AVAILABLE RECORDS
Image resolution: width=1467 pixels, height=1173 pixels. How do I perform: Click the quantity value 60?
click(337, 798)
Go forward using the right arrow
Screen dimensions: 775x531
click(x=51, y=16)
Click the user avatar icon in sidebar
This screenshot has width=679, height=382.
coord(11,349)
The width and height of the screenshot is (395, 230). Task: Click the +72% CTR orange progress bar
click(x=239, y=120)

* * *

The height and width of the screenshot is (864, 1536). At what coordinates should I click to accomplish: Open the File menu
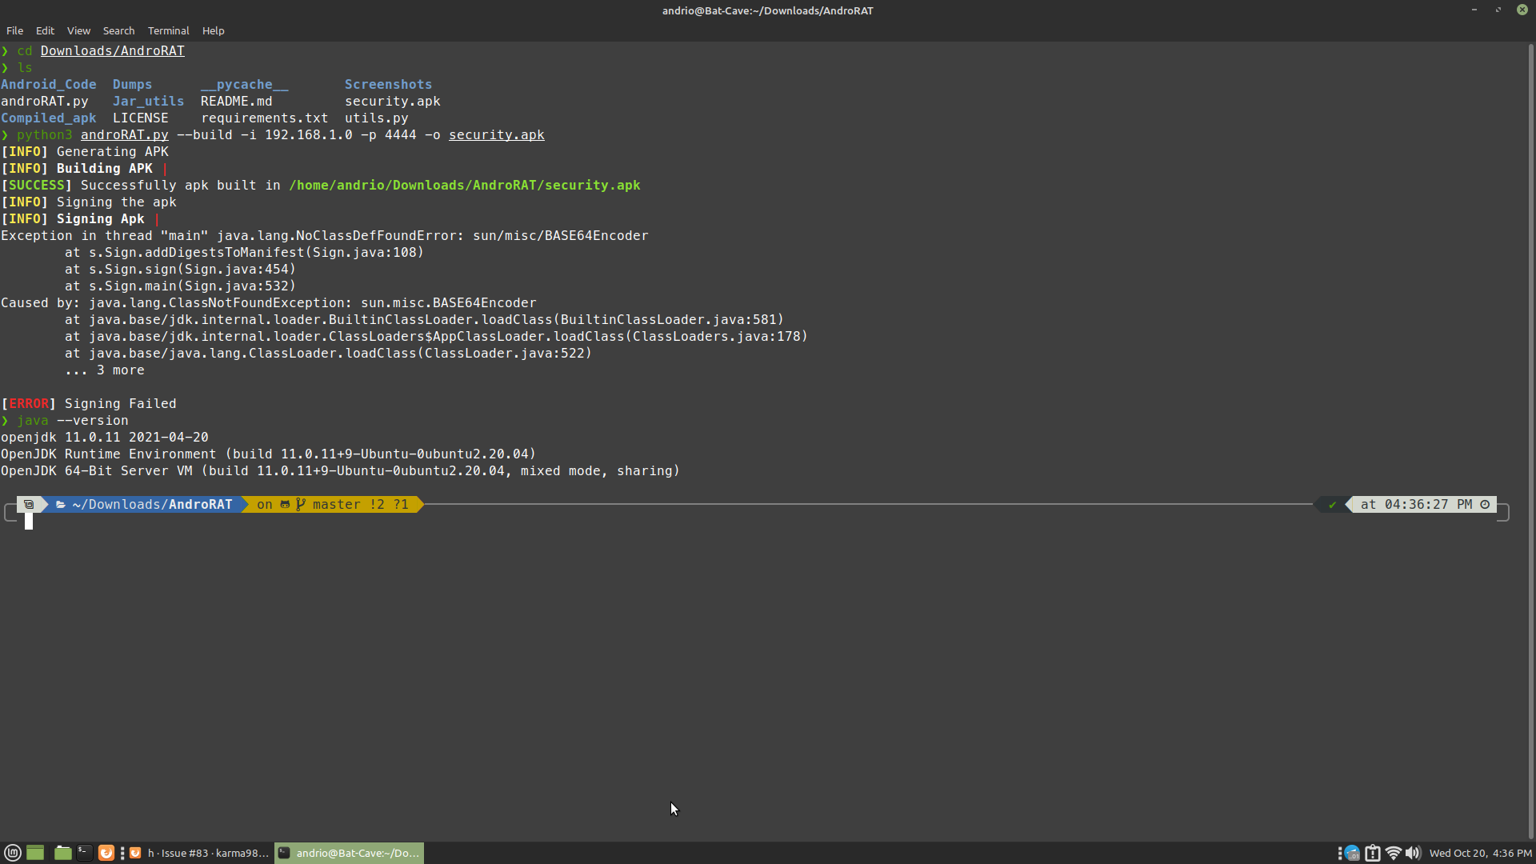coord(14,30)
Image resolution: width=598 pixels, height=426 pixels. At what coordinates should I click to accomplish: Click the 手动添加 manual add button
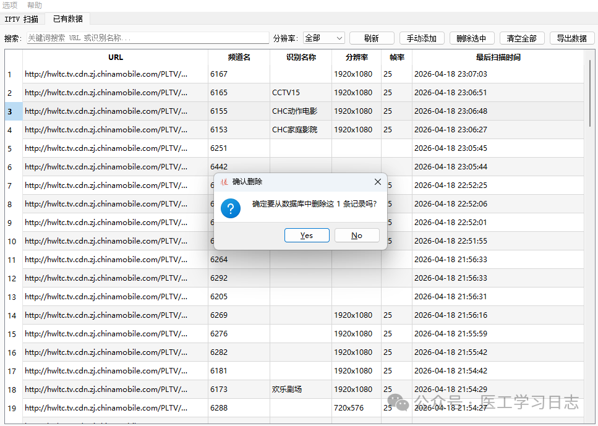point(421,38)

WORK TO BE COMPLETED
Print the material again without changes, beginning at the line that contains "Image resolution: width=1467" and stopping after the line that contains "click(x=239, y=120)".

RESPONSE TO THE EXERCISE
Image resolution: width=1467 pixels, height=1173 pixels. How do I perform: Click the quantity value 60?
click(337, 798)
Go forward using the right arrow
Screen dimensions: 775x531
click(x=51, y=16)
Click the user avatar icon in sidebar
This screenshot has width=679, height=382.
coord(11,349)
The width and height of the screenshot is (395, 230). Task: Click the +72% CTR orange progress bar
click(x=239, y=120)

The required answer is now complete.